Recently projects started using jQuery for middlewares that rewrite the request (like debug toolbars and similar stuff). This however breaks if another jQuery library is used on the page or if another library is in use because suddenly the $ or jQuery objects work differently.

However, because jQuery is awesome someone thought about that and added the deep-no-conflict mode. Let me show you a small example about how to use no compatible:

<script type="text/javascript" src="jquery-1.3.2.min.js"></script>
<script type="text/javascript">
  (function($) {
    $(function() {
      $('body').html('jQuery is awesome');
    });
  })(jQuery.noConflict(true));
</script>

If you do this in a middleware inside the anonymous function you have access to your jQuery version you just included as $, but outside of it no trace of jQuery is left. Websites will continue to work in exactly the same way as before. Another word of warning: make sure to give your dom elements a really random class prefix in order to avoid clashes on the DOM level and in the CSS definitions. Also: append to things, not prepend. The latter could break first-child selectors people might use.

Comments

  1. Um, not quite true that "outside of it no trace of jQuery is left". The name "jQuery" is still there, as defined by the included file jquery-1.3.2.min.js. In theory that could still cause a conflict with another version of jQuery included elsewhere.

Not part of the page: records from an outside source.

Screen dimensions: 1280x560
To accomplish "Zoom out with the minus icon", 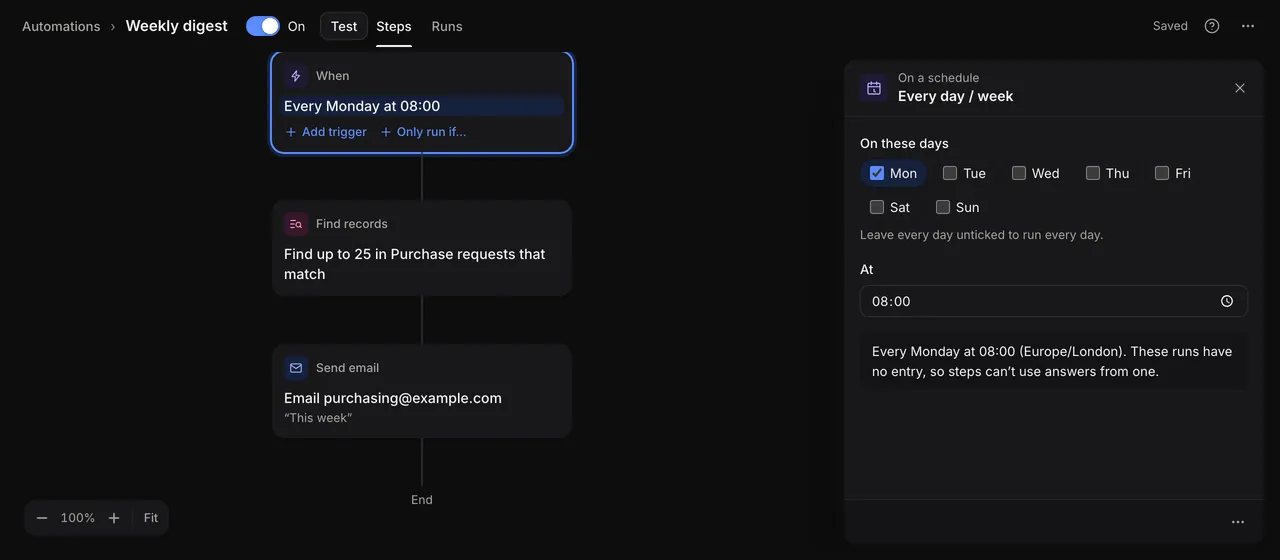I will (x=42, y=518).
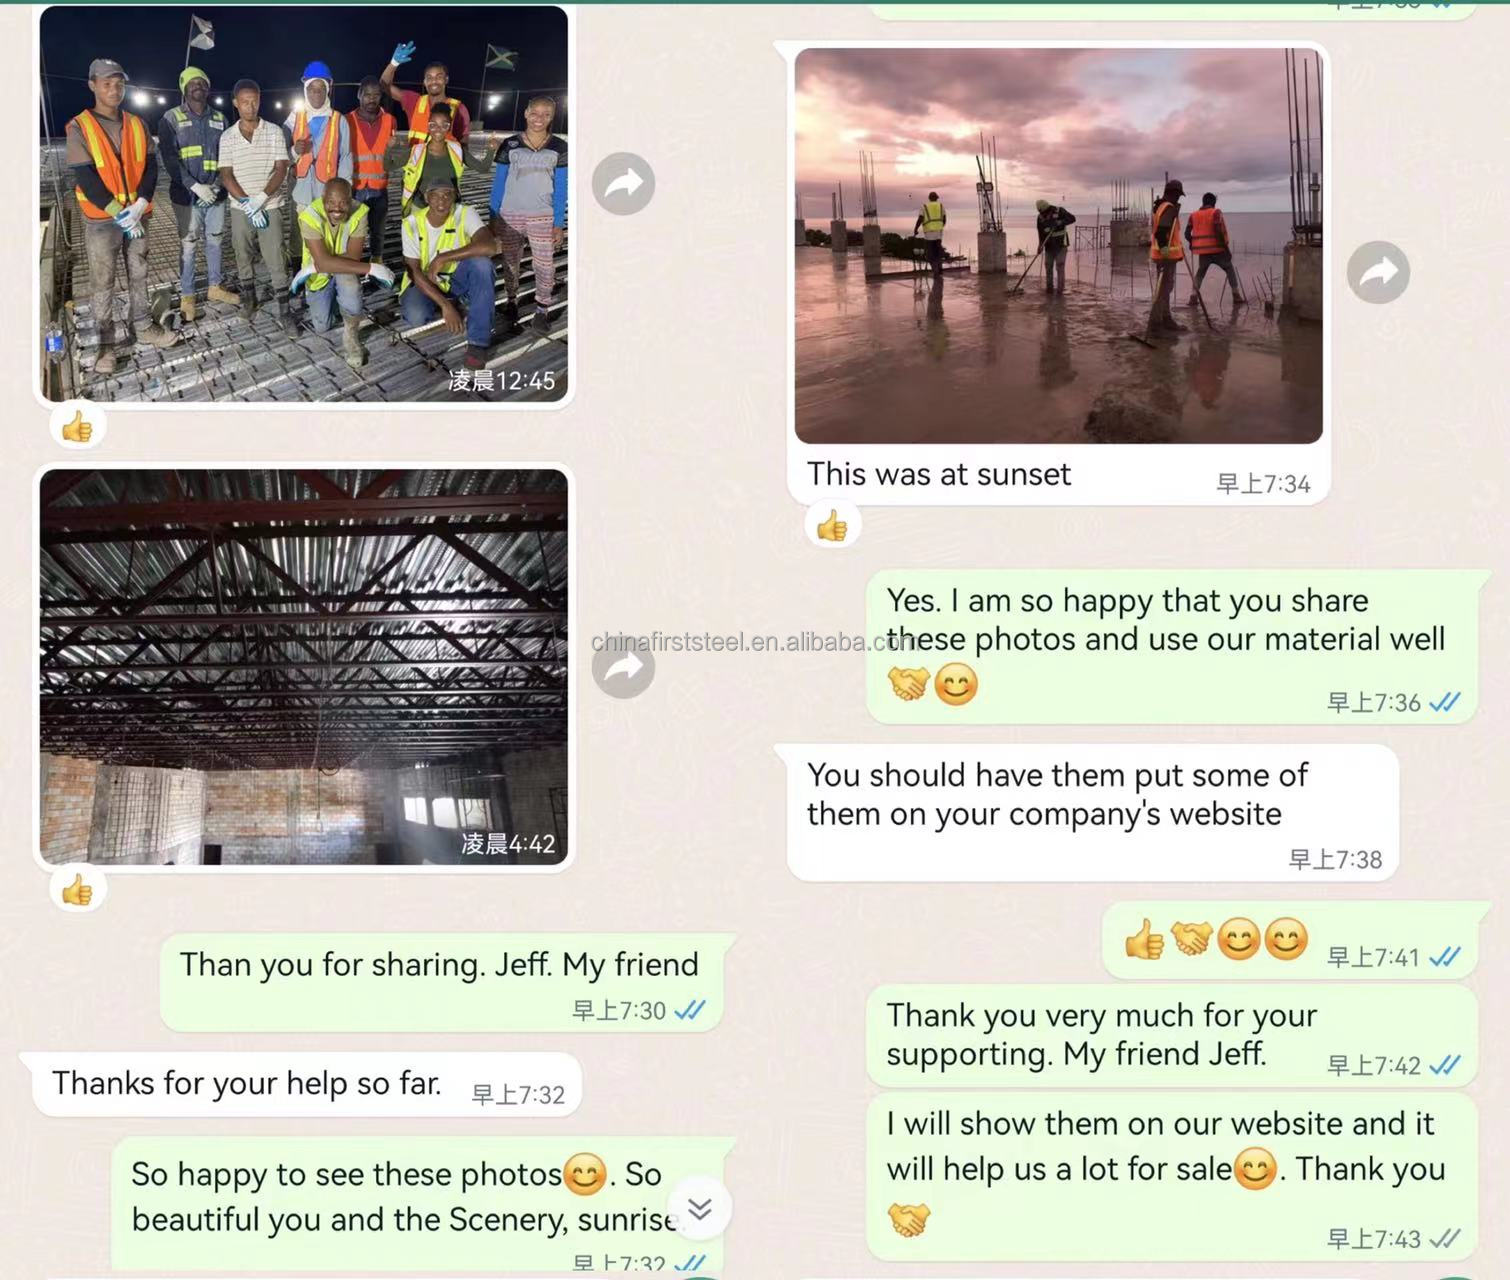Click read receipt ticks on 7:42 message
Screen dimensions: 1510x1280
click(x=1445, y=1066)
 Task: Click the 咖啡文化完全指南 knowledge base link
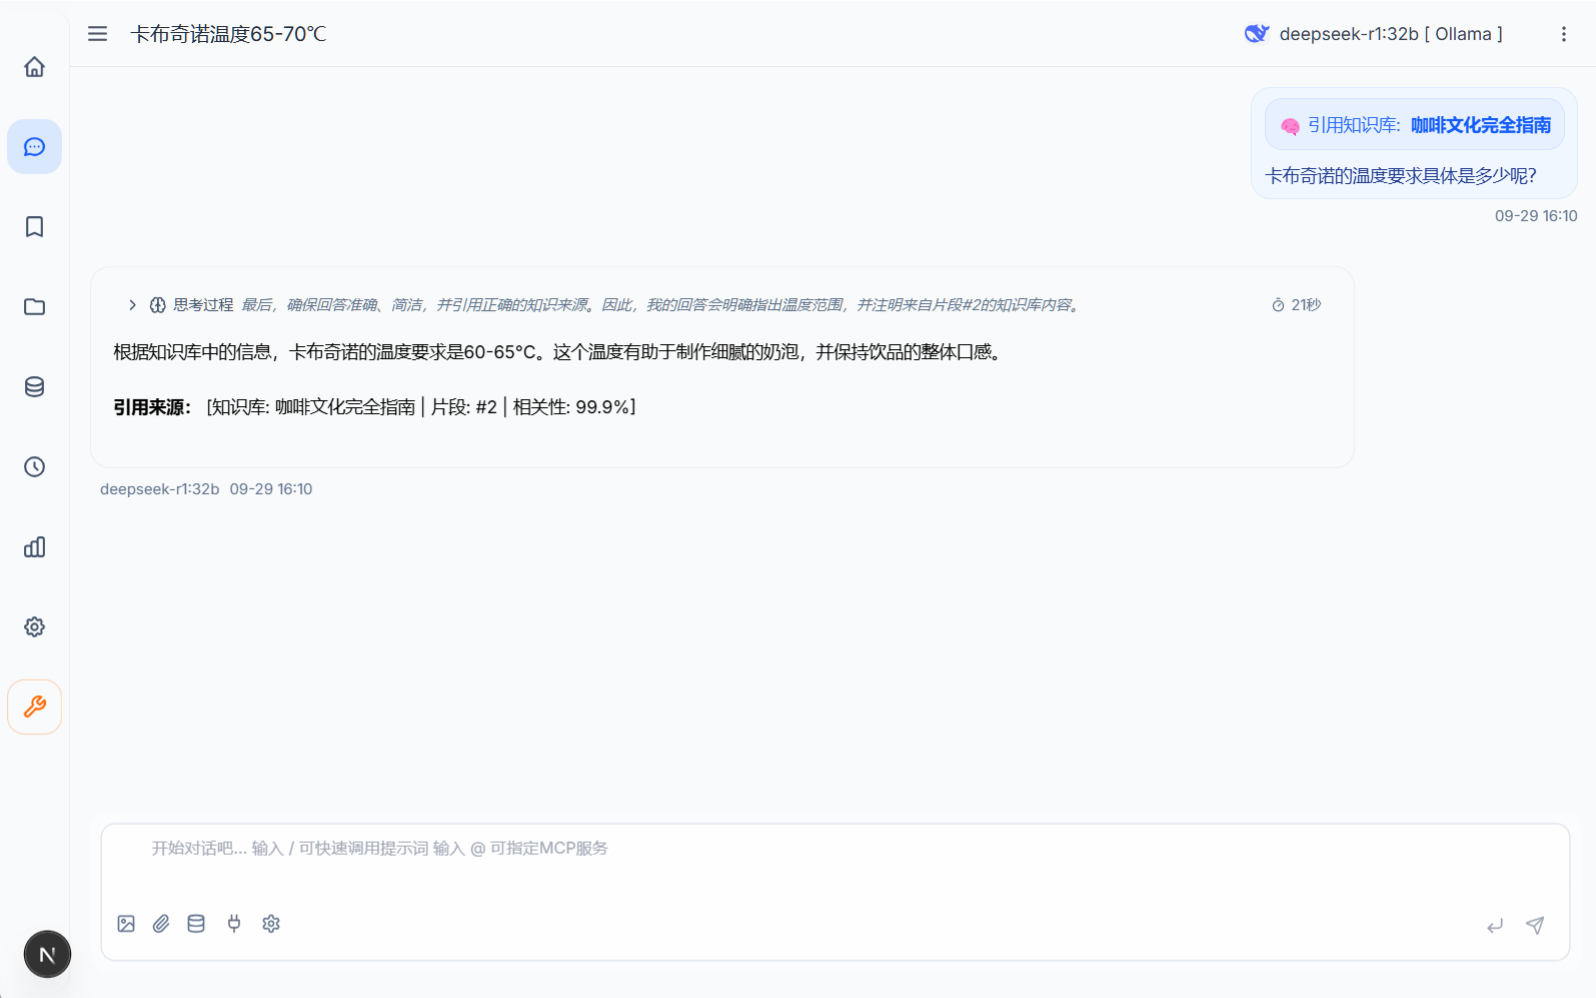[1480, 125]
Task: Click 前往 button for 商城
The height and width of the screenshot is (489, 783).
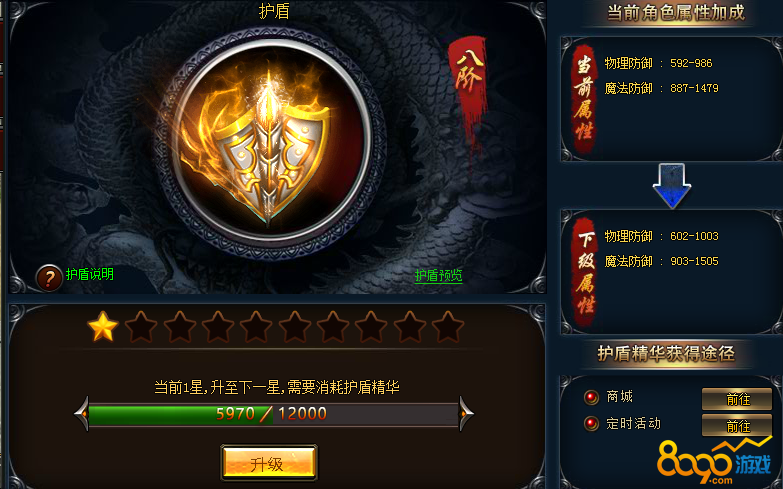Action: [737, 399]
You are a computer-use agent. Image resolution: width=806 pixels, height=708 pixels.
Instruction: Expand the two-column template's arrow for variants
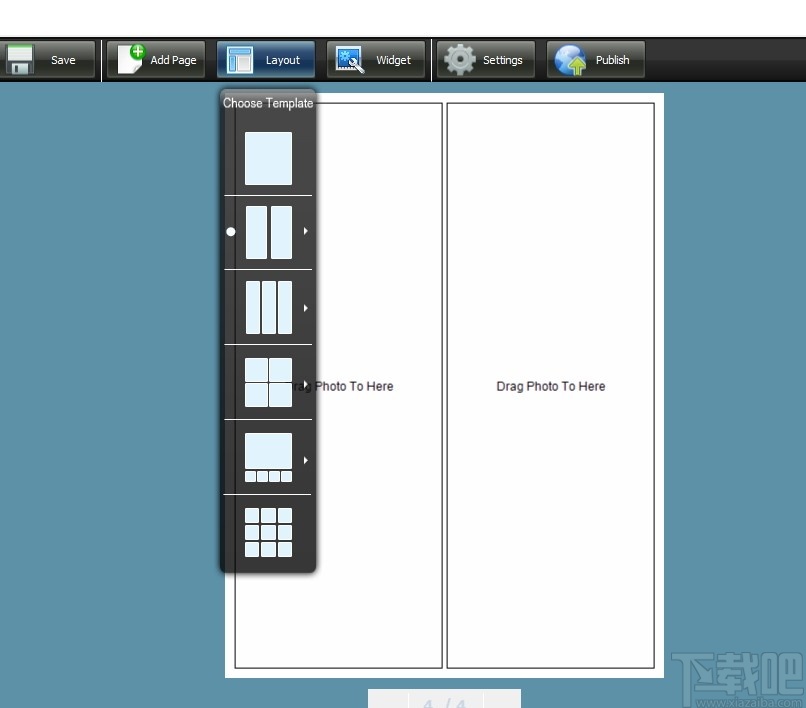[305, 231]
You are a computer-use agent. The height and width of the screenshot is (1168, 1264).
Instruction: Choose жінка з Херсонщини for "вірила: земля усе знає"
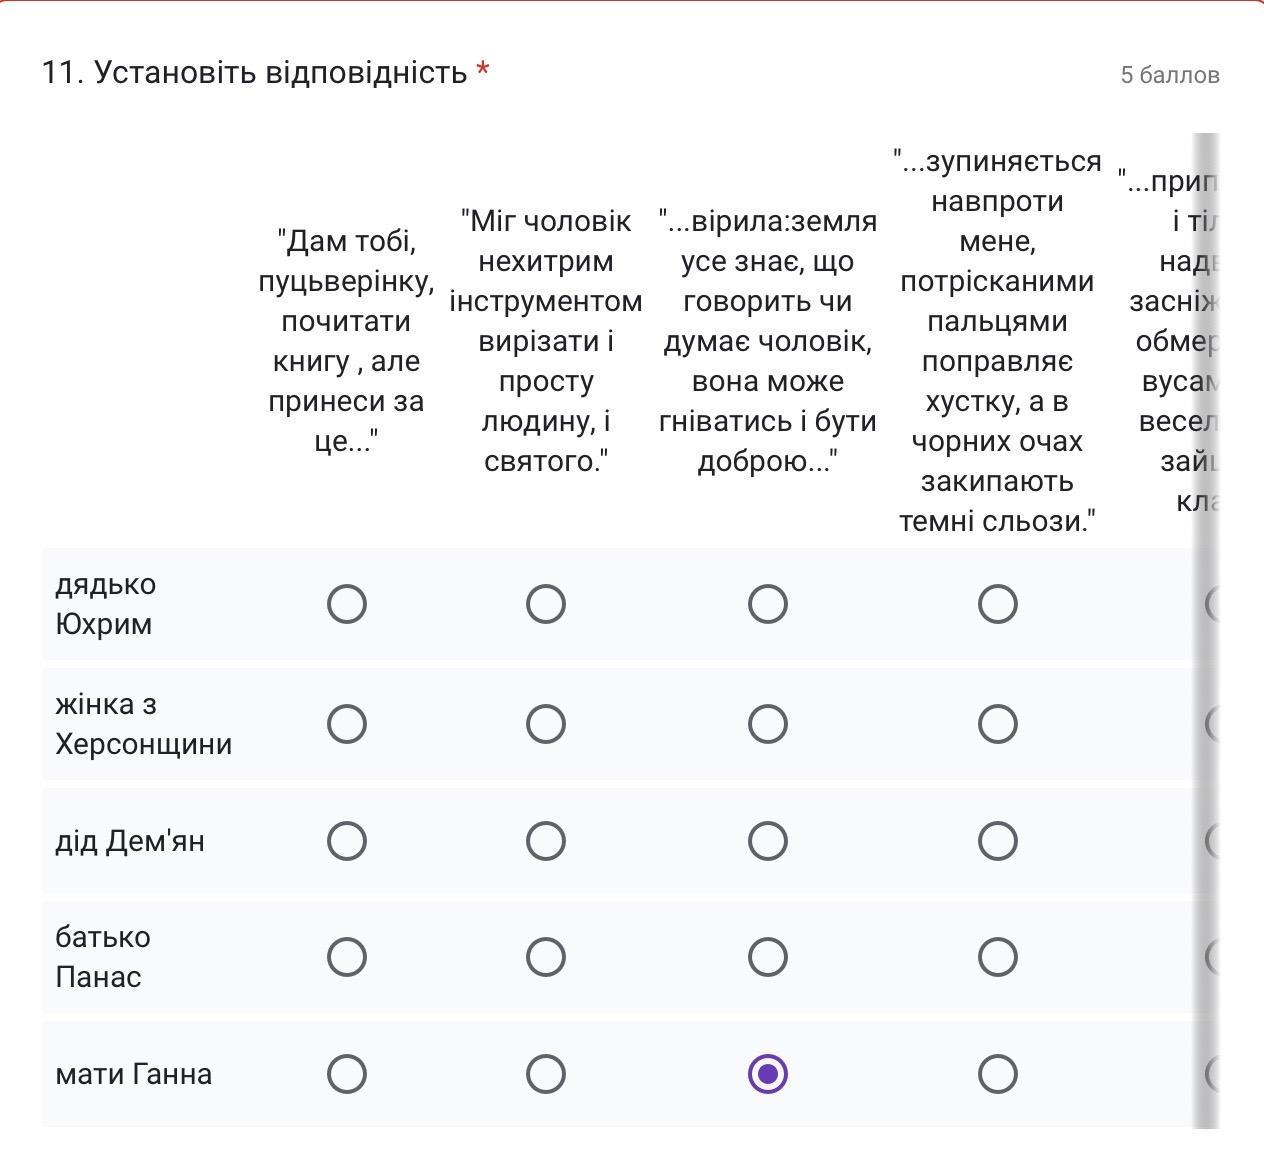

    —  Carl Meyer on Tuesday, September 29, 2009 17:38 #

  2. I second that - no conflict mode does not change meaning of $, but does define (or redefine) meaning of jQuery.

    However, if you can guarantee that your version of jQuery will be included before others - it will be pretty much safe.

    —  Serge Koval on Wednesday, October 7, 2009 7:16 #

  3. I love jQuery due to its simplicity to make animations such as fadeins/outs and the no conflict mode is just a bonus.